Prime Candidates for Receivables Factoring
Is your business a prime candidate for receivables factoring? Receivables factoring may be the perfect solution if:
o Long billing cycles are putting a strain on your business cash flow.
o You’re spending too much time collecting from slow paying customers and not enough time building your business?
o The bank has denied your request for a traditional loan because of your lack of years in business, profitability, assets or overall financial strength.
o Your business could increase sales by offering better terms to your new and larger customers.
On the other hand, receivables factoring may not be a good fit if your business is running on low margins–less than 10 percent. Receivables factoring also won’t make sense for your business if you have ample working capital and cash flow isn’t a problem.
How It Works
With receivables factoring, you essentially liquidate or sell outstanding invoices to a factoring company to receive immediate working capital.
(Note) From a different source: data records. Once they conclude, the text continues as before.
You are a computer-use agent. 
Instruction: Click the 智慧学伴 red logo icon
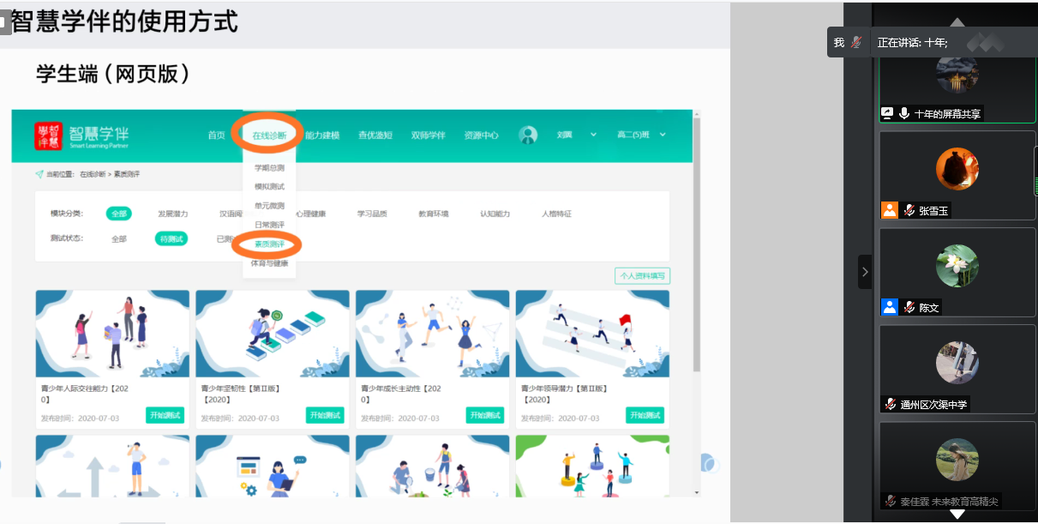pos(49,136)
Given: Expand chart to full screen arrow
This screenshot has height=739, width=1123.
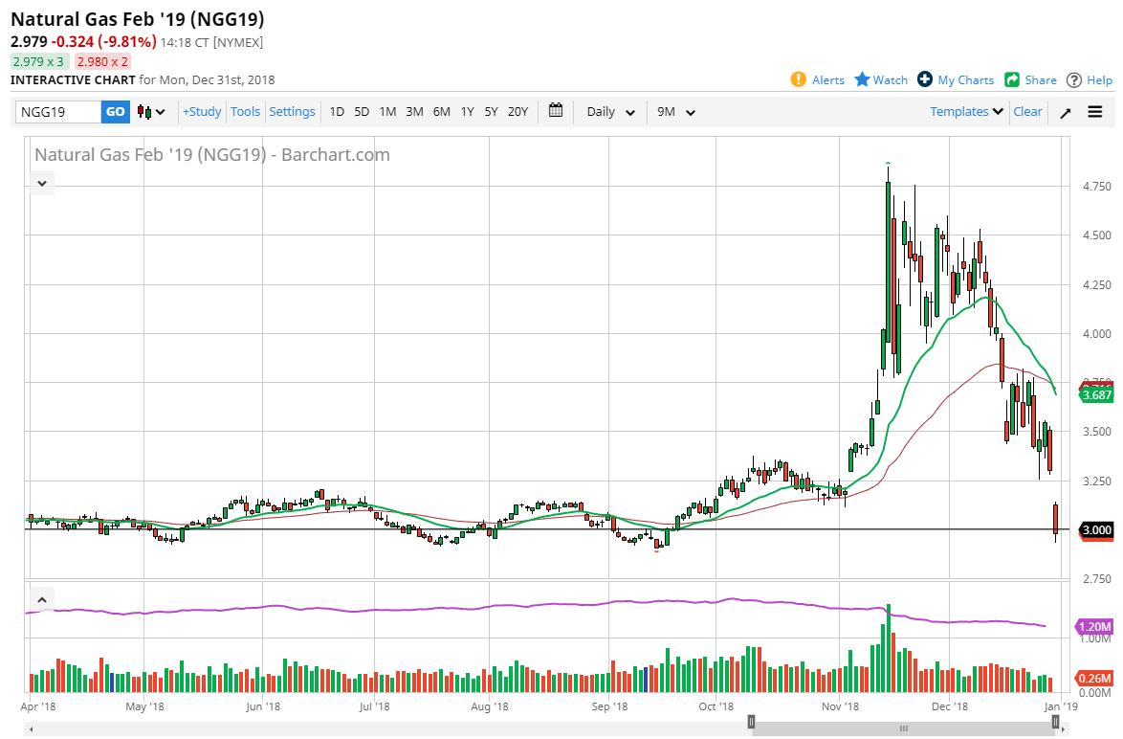Looking at the screenshot, I should tap(1066, 112).
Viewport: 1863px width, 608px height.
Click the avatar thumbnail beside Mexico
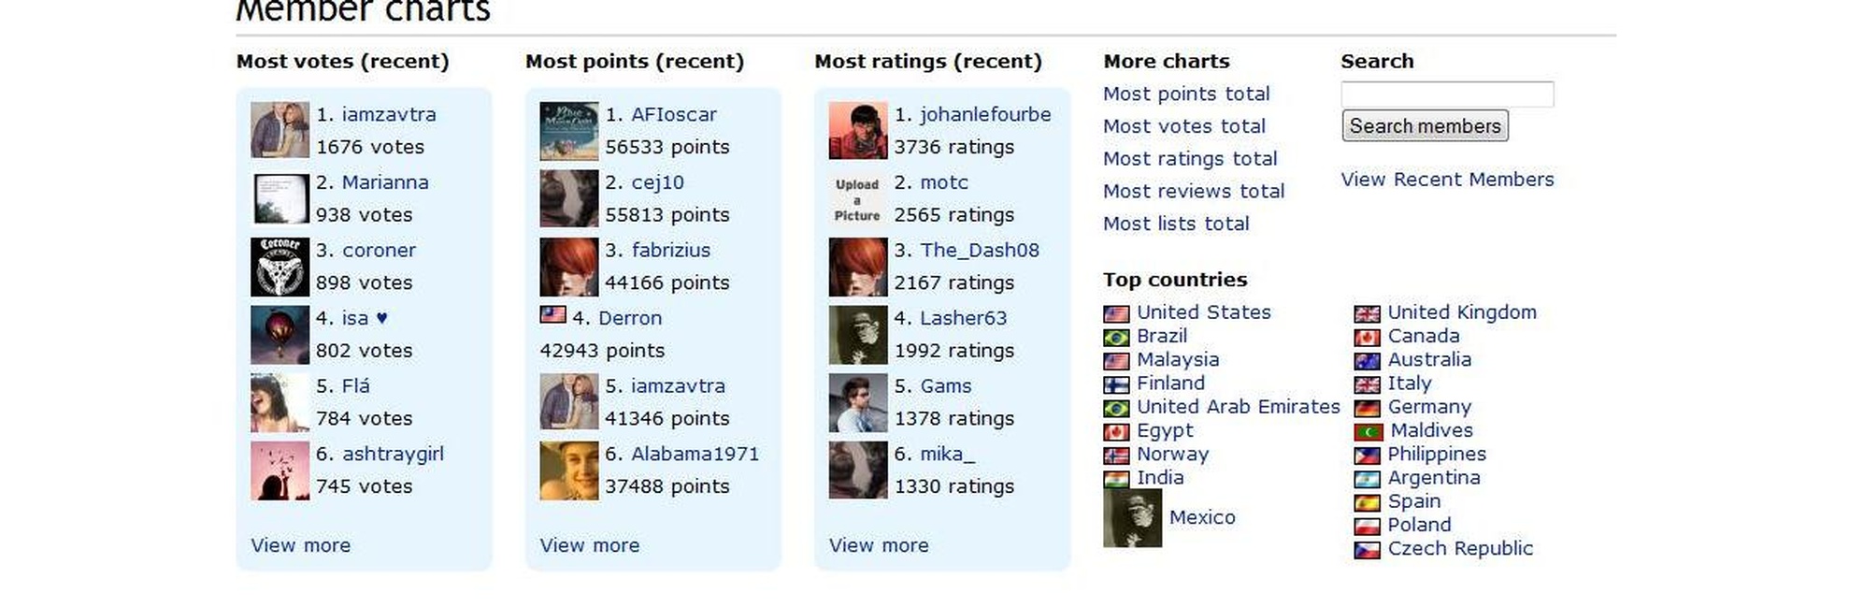point(1132,517)
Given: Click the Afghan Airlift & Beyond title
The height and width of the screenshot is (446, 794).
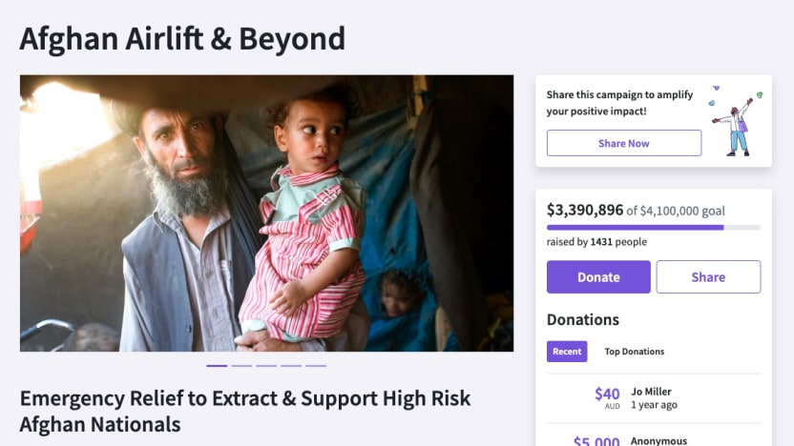Looking at the screenshot, I should pyautogui.click(x=182, y=39).
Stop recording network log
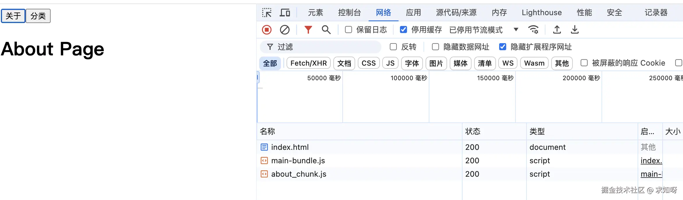 tap(266, 30)
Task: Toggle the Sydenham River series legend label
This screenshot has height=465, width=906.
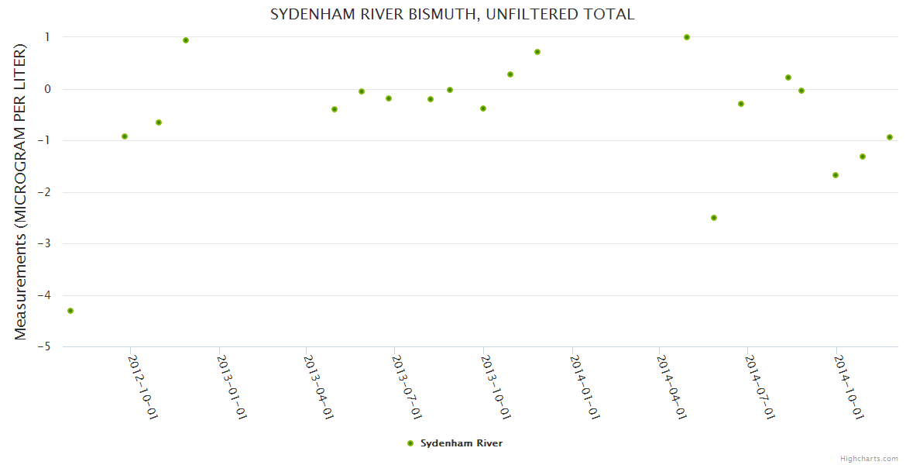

The company buys the invoice from you for a cash advance amount slightly less than face value, and then later collects the full amount when the receivable is due. Once the factoring company receives full payment for the invoice, you’ll receive the remaining amount–minus a fee. Generally, the receivables factoring fee amounts to three to five percent of the invoice value.
Factoring companies have different fee structures, but factoring fees typically involve:
o Advanced funding – When you send in an invoice to be factored, you’ll usually receive 70 to 90 percent funding of the invoice amount within 24 hours after the invoice has been verified. Then the advanced funding is wired to your business bank account.
o Discount rate or factoring fee – The factoring fee can range between 2.5 percent and 3.5 percent per 30 days, or .1 percent for every day the invoice is unpaid after factoring. (Factoring fees can be customized to the individual needs of your business and customer base.)
o Remainder of the advance minus the factoring fee – When your customer pays the invoice, you will receive the remainder of the advanced funding, minus the factoring fee or discount rate.
Here’s an example of how receivables factoring works. Suppose you have a customer XYZ Company, which owes your business $100,000 for a shipment of your gadgets that were just delivered. XYZ Company is a large customer that has good credit, but they never pay their suppliers (you) any sooner than 45 days. Instead of waiting 45 days to receive payment for your $100,000, you decide to take advantage of receivables factoring. The factoring company verifies your invoice to XYZ Company and you receive 80 percent of the $100,000 ($80,000) within 24 hours, wired to your bank account.
If you have a discount rate similar to the one previously given and XYZ Company pays the $100,000 invoice in about 45 days, this equals a factoring fee of 4.5 percent of the original $100,000 ($4,500). Since you have already received an advance of $80,000 from the factor, you’ll receive the remaining $20,000 minus the factoring fee of $4,500 ($15,500). Ultimately, you’ll collect $95,500 of the original $100,000 invoice.
Keep in mind that the percentage charged by a receivables factoring company is generally more than you would pay for a short-term commercial loan. For that reason, factoring is best used to generate quick cash–not as a long-term solution. Also, receivables factoring companies make their money based on the volume of invoices they purchase. So you may have a slightly harder time finding a factoring company if you have invoices less than $10,000.